Synthetic Data for software testing
Automated and more secure software testing
Adopting DevOps best practices is becoming paramount in big and small organisations to increase deployment frequency while reducing the number of issues showing up in production. Continuous testing is one of the essential elements to achieving that. Ideally, companies should test software on real-life data; however, it is difficult in many circumstances, especially when dealing with personal information data.
During this use case, a public organisation dealing with large amounts of personal data used Clearbox Enterprise Solution to build testing pipelines based on synthetic data.
Testing software is becoming increasingly complex as the number of components and microservices used within IT products increases. We might be interested, for example, in checking that the behaviour of a product did not change after migrating to a new infrastructure or that a new user interface is properly working before it goes into deployment. Ideally, we should test each software component and the product as a whole using real-life data. Unfortunately, this is often impossible as real-life data usually contain personal information making its testing usage limited by regulations such as GDPR.
For this particular challenge, a governmental organisation had to migrate a database containing personal data to a new cloud provider. The operation presented a risk as many internal business processes were built on the database. The organisation wanted to make sure the operation would run smoothly by using test data to populate the old and the new database and to compare the behaviour of the old and the new system.

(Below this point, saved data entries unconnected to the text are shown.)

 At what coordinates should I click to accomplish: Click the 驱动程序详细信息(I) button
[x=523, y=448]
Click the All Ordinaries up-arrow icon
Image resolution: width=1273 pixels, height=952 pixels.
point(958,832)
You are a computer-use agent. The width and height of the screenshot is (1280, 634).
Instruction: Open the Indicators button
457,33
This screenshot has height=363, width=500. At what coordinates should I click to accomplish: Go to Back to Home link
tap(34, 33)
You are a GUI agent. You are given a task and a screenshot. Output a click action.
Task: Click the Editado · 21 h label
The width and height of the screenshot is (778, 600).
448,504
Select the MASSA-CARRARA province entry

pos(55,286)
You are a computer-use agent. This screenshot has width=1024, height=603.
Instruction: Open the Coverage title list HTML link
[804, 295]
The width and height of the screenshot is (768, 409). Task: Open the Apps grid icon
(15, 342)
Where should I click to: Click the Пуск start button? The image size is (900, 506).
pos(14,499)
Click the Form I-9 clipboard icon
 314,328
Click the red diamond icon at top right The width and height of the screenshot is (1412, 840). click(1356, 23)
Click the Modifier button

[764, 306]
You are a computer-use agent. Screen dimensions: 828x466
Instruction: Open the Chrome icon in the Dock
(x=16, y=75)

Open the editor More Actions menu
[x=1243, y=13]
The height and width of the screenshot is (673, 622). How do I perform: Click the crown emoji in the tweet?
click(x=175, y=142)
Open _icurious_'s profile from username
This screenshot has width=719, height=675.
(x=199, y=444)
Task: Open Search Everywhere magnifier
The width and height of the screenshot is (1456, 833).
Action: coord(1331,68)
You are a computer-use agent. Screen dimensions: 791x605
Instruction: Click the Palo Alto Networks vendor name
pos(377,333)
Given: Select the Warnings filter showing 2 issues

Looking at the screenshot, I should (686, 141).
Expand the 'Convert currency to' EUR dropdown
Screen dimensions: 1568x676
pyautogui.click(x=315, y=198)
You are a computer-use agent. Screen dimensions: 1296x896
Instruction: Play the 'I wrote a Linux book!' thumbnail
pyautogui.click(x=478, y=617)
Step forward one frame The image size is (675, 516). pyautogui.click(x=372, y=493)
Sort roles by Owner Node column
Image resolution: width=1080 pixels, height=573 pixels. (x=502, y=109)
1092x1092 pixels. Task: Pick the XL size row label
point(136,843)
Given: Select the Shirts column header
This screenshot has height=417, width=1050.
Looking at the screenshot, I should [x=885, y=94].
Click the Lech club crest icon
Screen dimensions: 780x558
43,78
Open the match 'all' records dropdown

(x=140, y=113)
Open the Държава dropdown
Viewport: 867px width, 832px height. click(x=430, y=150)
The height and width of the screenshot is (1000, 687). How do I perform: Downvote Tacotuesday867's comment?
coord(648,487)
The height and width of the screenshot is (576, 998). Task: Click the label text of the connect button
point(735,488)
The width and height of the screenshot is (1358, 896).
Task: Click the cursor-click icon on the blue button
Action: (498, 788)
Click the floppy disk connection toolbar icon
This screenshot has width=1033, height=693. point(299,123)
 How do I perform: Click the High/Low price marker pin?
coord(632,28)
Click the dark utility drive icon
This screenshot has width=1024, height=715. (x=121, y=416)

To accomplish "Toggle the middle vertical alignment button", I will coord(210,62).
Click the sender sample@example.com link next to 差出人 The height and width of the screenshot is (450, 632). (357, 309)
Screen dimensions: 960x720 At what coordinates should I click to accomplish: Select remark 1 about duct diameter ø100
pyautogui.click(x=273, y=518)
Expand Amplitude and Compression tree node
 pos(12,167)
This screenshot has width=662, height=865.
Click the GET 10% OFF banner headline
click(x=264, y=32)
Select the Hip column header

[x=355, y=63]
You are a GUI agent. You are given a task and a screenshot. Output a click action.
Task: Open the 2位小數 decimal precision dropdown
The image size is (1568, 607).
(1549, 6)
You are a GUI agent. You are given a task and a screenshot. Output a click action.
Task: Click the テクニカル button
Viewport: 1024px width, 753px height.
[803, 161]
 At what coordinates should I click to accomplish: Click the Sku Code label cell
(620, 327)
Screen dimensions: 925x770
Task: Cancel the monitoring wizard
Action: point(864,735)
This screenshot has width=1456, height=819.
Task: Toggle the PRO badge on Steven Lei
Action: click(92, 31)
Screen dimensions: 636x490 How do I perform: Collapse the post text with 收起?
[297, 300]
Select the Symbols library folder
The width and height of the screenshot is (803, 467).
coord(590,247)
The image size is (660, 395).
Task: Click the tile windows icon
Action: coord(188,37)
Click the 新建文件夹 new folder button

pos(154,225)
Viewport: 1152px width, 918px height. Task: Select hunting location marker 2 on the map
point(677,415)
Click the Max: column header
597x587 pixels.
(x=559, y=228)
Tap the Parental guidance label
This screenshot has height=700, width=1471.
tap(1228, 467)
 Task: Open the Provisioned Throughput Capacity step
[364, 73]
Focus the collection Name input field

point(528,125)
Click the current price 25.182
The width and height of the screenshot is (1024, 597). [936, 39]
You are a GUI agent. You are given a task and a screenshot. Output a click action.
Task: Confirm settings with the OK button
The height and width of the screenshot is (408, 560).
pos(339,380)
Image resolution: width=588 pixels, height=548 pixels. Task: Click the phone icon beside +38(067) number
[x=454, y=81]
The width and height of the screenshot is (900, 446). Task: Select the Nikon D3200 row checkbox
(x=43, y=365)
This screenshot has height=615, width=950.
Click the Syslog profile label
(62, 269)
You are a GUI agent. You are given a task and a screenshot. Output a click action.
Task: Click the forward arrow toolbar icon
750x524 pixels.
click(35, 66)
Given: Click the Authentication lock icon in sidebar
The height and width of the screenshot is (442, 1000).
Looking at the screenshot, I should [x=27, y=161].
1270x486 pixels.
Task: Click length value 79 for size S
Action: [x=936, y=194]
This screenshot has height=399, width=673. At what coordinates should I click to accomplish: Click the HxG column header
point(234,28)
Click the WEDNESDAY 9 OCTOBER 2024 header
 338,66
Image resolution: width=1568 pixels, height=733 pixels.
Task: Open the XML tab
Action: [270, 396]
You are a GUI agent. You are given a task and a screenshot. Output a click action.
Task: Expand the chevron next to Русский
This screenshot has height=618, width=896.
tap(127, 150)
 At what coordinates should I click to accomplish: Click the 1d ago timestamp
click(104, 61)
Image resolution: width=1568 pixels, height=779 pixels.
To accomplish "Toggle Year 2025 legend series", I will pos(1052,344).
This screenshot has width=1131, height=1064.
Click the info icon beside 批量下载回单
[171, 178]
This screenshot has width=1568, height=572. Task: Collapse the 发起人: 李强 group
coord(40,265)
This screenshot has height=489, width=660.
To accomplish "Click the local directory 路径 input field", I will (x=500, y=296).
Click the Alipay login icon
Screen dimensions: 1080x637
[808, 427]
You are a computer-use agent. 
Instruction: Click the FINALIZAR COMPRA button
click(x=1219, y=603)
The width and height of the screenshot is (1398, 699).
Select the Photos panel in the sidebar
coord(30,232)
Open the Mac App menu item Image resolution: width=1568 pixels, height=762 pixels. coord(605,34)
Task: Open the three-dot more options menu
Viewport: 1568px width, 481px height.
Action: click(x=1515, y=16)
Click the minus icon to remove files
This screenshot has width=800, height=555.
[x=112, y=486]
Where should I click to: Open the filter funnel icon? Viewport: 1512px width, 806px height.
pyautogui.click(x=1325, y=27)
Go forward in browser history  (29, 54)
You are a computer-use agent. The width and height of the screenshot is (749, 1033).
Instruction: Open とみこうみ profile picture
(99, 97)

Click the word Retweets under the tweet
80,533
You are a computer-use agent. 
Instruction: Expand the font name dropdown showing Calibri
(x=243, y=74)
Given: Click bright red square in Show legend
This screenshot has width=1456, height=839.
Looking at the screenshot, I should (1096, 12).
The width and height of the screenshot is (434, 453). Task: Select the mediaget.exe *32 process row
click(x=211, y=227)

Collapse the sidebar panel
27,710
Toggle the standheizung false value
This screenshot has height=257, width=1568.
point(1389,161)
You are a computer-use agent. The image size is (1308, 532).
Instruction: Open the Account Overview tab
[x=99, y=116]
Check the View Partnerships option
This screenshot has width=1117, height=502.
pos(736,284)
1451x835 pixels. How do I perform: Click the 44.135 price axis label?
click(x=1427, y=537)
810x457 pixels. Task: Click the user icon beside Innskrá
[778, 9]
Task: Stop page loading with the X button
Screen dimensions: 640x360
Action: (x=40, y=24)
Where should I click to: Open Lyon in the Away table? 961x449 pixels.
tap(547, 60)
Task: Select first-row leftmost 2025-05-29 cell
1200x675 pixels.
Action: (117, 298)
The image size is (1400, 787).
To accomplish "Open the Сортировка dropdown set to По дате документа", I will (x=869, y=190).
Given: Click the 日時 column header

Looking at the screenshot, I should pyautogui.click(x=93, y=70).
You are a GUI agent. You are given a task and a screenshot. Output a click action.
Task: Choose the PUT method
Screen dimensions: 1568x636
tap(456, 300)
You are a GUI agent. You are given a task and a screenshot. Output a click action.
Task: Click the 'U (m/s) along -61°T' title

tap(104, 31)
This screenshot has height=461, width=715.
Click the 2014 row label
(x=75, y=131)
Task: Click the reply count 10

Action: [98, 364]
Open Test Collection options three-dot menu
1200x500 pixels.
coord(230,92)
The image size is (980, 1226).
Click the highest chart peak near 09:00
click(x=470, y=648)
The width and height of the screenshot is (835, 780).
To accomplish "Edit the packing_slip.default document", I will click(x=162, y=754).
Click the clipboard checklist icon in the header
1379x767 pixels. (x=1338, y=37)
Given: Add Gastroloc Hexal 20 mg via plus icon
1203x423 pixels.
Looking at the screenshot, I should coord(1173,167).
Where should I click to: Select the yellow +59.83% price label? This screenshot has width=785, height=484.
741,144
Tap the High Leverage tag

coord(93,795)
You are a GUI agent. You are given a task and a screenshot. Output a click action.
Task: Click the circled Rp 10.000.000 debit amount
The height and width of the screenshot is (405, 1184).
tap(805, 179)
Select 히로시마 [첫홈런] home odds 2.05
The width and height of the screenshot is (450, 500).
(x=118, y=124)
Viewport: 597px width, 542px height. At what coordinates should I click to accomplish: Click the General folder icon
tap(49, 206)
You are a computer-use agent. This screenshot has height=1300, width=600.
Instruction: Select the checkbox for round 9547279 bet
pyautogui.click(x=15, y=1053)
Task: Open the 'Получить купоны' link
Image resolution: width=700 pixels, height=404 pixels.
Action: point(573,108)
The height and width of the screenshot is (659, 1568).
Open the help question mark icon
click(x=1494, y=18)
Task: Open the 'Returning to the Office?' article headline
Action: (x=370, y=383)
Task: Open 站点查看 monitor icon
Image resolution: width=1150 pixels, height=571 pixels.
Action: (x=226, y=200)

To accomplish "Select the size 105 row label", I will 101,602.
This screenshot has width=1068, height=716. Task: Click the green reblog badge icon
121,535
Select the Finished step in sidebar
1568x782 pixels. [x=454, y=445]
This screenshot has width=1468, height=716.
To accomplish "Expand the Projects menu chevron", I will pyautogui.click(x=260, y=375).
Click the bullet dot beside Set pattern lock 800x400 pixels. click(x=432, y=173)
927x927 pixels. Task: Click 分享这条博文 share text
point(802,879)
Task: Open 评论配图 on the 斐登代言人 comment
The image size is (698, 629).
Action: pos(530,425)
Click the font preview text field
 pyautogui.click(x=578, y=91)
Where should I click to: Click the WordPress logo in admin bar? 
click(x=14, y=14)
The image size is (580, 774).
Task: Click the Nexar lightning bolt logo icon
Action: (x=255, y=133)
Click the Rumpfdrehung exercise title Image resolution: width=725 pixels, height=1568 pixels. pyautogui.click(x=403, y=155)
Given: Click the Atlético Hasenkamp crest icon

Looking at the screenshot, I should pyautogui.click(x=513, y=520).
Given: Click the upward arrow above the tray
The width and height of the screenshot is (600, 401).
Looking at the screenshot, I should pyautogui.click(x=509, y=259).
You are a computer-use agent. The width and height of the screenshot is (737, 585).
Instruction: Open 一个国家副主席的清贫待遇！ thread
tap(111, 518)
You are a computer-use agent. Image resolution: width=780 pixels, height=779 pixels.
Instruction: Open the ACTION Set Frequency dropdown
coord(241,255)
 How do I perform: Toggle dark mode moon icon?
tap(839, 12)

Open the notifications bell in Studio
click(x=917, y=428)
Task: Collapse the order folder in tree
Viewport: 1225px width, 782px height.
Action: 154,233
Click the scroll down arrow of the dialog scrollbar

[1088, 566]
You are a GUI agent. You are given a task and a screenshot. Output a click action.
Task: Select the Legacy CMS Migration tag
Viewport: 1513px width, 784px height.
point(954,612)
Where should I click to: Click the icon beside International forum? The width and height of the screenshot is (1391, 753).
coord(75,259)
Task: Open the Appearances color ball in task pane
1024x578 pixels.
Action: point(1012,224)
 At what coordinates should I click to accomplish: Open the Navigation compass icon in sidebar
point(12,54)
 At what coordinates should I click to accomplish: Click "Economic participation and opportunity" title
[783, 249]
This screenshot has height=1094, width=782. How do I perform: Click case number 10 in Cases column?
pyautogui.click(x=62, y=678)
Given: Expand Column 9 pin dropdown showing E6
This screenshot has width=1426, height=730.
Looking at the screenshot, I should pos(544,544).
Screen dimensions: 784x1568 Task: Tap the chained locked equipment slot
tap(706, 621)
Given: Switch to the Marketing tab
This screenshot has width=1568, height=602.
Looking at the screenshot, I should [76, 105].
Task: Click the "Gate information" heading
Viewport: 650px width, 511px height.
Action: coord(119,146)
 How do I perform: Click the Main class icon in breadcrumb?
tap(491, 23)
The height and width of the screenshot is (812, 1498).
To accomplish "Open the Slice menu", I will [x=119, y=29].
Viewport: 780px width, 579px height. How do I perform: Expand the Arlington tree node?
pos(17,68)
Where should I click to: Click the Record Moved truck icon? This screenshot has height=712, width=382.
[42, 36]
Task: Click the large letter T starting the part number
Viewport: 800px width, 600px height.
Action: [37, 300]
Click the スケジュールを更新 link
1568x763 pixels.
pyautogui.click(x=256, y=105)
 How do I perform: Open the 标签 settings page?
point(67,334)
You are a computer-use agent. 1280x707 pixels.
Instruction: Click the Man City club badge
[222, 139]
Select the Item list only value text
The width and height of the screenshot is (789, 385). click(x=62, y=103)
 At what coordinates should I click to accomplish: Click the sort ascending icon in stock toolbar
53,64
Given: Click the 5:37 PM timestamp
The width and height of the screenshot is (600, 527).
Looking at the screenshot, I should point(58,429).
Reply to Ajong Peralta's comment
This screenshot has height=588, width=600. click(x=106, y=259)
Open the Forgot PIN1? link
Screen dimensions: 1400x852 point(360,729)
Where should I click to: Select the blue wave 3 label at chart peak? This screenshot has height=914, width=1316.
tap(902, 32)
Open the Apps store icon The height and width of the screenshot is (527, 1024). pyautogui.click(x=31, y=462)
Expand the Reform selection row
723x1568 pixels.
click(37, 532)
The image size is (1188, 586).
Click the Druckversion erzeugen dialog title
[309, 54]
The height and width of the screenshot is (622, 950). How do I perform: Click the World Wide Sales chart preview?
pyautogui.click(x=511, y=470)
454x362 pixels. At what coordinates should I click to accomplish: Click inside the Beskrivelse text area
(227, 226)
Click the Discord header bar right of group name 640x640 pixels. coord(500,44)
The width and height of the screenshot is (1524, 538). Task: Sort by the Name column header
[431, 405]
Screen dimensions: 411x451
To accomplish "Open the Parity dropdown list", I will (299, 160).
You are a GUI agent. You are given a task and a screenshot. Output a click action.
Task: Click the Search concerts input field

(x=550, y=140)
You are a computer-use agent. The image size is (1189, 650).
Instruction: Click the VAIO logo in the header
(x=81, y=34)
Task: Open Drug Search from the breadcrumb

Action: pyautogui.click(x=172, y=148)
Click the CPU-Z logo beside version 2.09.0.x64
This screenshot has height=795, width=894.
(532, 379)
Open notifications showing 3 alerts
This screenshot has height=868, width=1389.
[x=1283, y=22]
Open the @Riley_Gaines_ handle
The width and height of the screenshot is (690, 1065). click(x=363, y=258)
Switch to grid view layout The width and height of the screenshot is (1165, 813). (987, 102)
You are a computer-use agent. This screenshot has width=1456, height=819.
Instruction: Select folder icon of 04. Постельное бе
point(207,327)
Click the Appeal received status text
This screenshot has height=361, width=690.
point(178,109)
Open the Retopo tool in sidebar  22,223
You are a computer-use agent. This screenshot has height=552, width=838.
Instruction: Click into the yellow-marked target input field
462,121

The organisation used our Enterprise Solution to ingest and clone their production database containing individual data. The cloning process generated several points representing non-existing individuals while preserving the statistical properties of the population from the original database. They finally injected the synthetic population both in the legacy and the new infrastructure databases and compared the behaviour of the two different software versions.
Creating realistic data for software testing allowed the organisation to improve their Continuous Integration/Continuous Delivery processes. A virtually unlimited flow of realistic data allowed them to define a testbed for more granular tests while complying with data privacy regulations. The availability of such a data testbed corresponded to a reduction of incidents occurring with updates and new releases of their software solution.